■ **COSA FARE**
Ricopia il tratto che va dalla riga con "Image resolution: width=647" fino a quella con "will tap(260, 50).", cambiando "Views" in "Layers" e lasciando tutto il resto com'è.

■ **DATI FORNITI**
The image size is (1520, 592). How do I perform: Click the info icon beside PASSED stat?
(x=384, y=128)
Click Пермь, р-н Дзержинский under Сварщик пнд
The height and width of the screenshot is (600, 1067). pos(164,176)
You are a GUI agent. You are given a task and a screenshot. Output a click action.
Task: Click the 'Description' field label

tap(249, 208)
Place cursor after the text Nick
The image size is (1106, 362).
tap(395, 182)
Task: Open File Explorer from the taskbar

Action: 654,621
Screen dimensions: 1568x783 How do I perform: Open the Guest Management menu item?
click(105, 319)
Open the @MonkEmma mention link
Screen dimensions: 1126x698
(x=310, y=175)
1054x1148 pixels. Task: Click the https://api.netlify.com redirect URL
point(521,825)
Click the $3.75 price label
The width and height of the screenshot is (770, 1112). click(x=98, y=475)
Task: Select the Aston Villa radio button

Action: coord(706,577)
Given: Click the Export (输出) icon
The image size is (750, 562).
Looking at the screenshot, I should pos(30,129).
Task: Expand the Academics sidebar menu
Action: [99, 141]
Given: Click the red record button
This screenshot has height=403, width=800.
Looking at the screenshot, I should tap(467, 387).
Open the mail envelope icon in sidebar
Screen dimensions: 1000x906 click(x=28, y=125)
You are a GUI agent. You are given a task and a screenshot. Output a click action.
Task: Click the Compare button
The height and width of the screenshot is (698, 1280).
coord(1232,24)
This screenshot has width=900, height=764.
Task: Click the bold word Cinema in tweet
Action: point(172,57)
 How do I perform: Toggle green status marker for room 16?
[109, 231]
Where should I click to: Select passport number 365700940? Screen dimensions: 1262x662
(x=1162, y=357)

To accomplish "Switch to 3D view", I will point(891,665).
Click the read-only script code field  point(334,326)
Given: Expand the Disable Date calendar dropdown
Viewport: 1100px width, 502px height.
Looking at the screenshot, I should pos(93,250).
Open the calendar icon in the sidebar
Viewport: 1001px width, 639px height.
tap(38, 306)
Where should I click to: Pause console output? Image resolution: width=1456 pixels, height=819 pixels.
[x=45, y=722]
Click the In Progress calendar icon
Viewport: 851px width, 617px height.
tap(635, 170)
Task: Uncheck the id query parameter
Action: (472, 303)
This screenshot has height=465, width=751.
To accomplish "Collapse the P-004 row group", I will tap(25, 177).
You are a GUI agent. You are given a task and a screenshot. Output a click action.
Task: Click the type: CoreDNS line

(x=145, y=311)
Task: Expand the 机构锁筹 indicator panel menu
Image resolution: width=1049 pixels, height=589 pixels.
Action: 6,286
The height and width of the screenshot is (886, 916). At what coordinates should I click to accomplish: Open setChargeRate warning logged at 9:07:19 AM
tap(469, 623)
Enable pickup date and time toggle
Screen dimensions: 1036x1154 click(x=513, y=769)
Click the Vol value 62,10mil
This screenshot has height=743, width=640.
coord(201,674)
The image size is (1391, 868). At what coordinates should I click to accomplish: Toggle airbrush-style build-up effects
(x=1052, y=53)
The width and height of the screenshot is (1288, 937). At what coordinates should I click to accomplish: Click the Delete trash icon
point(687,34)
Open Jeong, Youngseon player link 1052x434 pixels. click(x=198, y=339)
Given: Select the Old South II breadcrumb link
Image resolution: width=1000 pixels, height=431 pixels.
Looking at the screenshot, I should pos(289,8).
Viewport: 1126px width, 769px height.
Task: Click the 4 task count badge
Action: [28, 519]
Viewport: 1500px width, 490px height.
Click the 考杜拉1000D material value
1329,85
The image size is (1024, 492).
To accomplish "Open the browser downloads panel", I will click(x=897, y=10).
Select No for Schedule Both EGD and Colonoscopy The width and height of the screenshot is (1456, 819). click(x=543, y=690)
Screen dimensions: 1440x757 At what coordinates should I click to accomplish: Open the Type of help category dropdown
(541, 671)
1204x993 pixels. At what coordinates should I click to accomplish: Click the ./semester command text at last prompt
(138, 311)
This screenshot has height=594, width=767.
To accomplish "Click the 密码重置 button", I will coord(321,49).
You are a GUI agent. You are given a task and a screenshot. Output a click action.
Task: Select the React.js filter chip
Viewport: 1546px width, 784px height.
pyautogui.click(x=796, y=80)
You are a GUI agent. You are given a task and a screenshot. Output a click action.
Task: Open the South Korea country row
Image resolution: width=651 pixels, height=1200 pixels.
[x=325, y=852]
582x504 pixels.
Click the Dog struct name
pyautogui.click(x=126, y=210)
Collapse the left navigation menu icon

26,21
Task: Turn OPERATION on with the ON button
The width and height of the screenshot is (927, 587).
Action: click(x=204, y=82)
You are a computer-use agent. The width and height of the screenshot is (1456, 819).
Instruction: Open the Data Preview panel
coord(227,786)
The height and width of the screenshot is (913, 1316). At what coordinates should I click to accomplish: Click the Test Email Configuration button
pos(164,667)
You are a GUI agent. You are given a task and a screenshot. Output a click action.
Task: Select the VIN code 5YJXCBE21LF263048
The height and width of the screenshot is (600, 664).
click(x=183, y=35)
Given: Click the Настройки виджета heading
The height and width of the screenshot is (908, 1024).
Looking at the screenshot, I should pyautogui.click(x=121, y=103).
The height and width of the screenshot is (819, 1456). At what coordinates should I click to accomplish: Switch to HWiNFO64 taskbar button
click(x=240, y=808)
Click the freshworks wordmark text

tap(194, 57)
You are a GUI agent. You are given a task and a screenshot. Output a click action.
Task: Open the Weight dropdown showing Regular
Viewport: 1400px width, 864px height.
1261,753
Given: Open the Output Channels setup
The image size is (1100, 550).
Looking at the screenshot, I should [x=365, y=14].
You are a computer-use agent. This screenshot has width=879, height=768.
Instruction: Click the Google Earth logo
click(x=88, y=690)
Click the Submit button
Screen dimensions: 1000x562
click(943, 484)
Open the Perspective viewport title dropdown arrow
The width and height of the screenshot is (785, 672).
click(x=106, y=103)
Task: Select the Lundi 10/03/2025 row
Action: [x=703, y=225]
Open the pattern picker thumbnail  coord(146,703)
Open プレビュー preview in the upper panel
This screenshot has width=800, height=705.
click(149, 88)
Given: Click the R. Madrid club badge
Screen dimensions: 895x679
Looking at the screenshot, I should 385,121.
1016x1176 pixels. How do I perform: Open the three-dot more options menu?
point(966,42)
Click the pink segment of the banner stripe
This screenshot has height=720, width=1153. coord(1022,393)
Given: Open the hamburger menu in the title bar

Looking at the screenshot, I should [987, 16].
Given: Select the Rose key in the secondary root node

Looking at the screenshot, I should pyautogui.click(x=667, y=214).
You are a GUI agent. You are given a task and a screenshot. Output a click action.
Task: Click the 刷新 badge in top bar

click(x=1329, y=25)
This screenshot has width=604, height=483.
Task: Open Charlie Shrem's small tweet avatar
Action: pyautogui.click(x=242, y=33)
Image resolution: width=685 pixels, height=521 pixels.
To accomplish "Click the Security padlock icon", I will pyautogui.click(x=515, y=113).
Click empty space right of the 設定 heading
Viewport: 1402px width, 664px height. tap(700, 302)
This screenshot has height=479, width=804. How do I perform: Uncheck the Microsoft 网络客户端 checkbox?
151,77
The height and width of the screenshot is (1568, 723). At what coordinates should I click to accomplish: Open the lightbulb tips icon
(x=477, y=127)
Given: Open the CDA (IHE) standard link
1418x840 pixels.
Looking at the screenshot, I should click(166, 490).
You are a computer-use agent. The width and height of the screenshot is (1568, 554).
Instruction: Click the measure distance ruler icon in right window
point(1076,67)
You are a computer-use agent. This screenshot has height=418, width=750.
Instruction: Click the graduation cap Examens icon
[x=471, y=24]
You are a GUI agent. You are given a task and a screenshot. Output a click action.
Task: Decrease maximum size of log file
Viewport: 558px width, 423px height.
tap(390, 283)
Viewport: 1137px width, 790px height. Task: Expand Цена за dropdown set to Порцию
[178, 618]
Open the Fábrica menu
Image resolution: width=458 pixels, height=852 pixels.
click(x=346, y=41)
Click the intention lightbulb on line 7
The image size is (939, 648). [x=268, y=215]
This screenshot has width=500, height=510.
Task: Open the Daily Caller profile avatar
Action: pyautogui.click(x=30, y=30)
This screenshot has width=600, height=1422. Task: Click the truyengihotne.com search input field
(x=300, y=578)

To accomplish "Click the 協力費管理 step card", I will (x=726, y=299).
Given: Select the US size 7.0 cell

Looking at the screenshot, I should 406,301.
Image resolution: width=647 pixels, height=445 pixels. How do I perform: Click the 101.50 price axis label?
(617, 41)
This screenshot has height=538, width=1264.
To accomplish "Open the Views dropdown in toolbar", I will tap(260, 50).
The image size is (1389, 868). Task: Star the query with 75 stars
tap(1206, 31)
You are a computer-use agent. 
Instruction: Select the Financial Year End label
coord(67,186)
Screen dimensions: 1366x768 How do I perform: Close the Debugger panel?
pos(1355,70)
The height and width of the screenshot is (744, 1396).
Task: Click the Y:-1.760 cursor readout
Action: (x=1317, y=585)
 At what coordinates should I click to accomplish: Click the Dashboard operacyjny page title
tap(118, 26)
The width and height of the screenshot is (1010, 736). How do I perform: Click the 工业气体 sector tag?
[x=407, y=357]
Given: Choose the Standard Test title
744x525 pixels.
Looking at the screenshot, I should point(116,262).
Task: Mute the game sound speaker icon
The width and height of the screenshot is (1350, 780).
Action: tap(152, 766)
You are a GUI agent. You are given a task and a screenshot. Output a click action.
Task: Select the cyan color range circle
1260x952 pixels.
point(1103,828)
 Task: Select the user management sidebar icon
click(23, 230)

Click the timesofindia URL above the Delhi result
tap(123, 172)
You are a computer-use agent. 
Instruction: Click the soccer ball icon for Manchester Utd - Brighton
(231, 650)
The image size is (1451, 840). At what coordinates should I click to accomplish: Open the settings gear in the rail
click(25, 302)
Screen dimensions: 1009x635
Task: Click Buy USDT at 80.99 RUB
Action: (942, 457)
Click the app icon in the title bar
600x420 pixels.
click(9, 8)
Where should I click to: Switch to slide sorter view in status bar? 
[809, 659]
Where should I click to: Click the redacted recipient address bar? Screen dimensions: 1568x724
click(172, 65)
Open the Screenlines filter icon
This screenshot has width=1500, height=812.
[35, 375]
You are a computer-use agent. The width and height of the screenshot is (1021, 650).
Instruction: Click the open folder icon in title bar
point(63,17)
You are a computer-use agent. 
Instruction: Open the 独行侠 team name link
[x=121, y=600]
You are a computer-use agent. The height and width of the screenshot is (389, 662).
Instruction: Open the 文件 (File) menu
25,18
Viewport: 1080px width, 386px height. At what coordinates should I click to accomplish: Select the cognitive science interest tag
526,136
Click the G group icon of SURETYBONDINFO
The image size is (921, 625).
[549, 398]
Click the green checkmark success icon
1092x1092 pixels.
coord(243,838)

■ **RISPOSTA SCRITTA**
Image resolution: width=647 pixels, height=445 pixels. How do I perform: Click the 101.50 price axis label?
(617, 41)
This screenshot has height=538, width=1264.
To accomplish "Open the Layers dropdown in toolbar", I will tap(260, 50).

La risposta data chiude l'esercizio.